Waiting patiently for God to do something is the hardest work we have as Christians. And it’s not just the waiting, it’s the reality that we don’t know what God is going to do. We may imagine a dozen good actions and outcomes for a situation, but we don’t know if any of them is God’s plan. We say to ourselves, “We can’t just sit around and do nothing!” Like Samuel, we hopefully seek God’s guidance in His word and in prayer, but we still have to wait. We can, out of necessity, and hopefully with great humility, move forward in our best guess at the path God wants us to take but always listening and ready to adjust graciously to His completely different plan and direction.
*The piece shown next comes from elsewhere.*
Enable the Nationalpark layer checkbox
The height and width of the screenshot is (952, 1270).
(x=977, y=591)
Like the Israelites before us, we like to take the initiative, make a good plan to do a good thing and we even bring it to our church the way the elders brought it to Samuel for approval. We do all the right things except the one essential thing; to wait patiently for God to reveal His plan. Oh Lord, it is hard to be humble! To wait. We are so easily fed up with waiting.
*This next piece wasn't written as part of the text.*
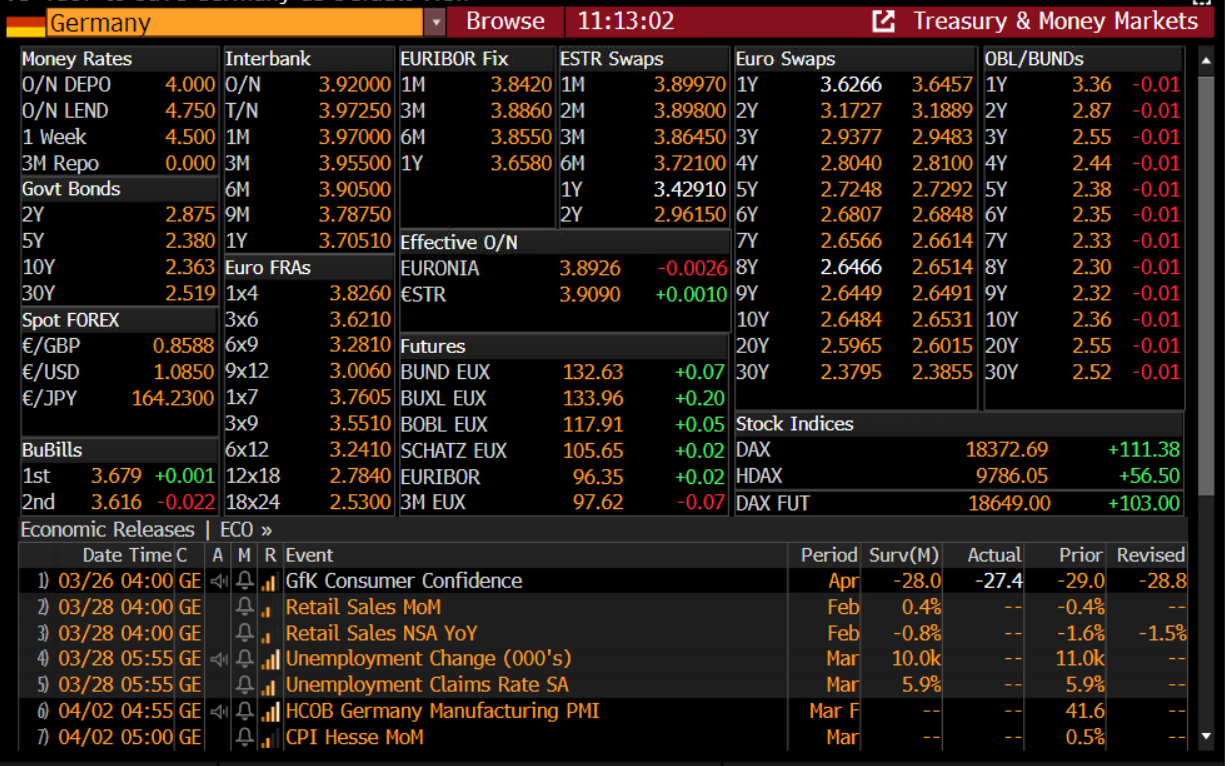Open the Germany country dropdown arrow
Image resolution: width=1225 pixels, height=766 pixels.
(x=435, y=22)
Believe me, I know and understand. It’s not just the situation in the world, wars and rumours of wars, disaster, disease and hunger; we were warned this would happen. But it’s the little things that wear us down. Our neighbours all around us who have no truck with God or church seem to be doing so much better than us. They didn’t get COVID like we did, no one is battling cancer in their family, they didn’t lose their job they got a promotion, they seem to renovate their house or yard or vehicles constantly and they’re right up there with all the latest woke generation morality flying the rainbow flag in June. And here we are sticking out like sore thumbs never having quite enough to keep up appearances and faithfully attending church and having to defend ourselves from accusations of intolerance, colonialism, and backward-thinking blindness.
It’s enough to make anyone fed up. Unless, of course, you realize that you’re supposed to stand out. You’re supposed to be different. People are supposed to see your faith because you are waiting for God, not your arrogance because you’ve gotten what you want. If you feel like you’re getting fed up waiting for God to work, pat yourself on the back, because you’re doing it right. When you don’t see the clear path in front of you so that you can take that certain sure step on your own, know you’re on the right road, the highway of faith that your Lord Jesus walked before you.
The whole storehouse of heaven’s resources is available to the one who waits and walks with Jesus Christ. We have nothing to fear about being out of step with this world when we are in step with the one who died to redeem us, rose to save us and reigns to lead us to new life. When we make Jesus our King, He always answers us. Thanks be to God.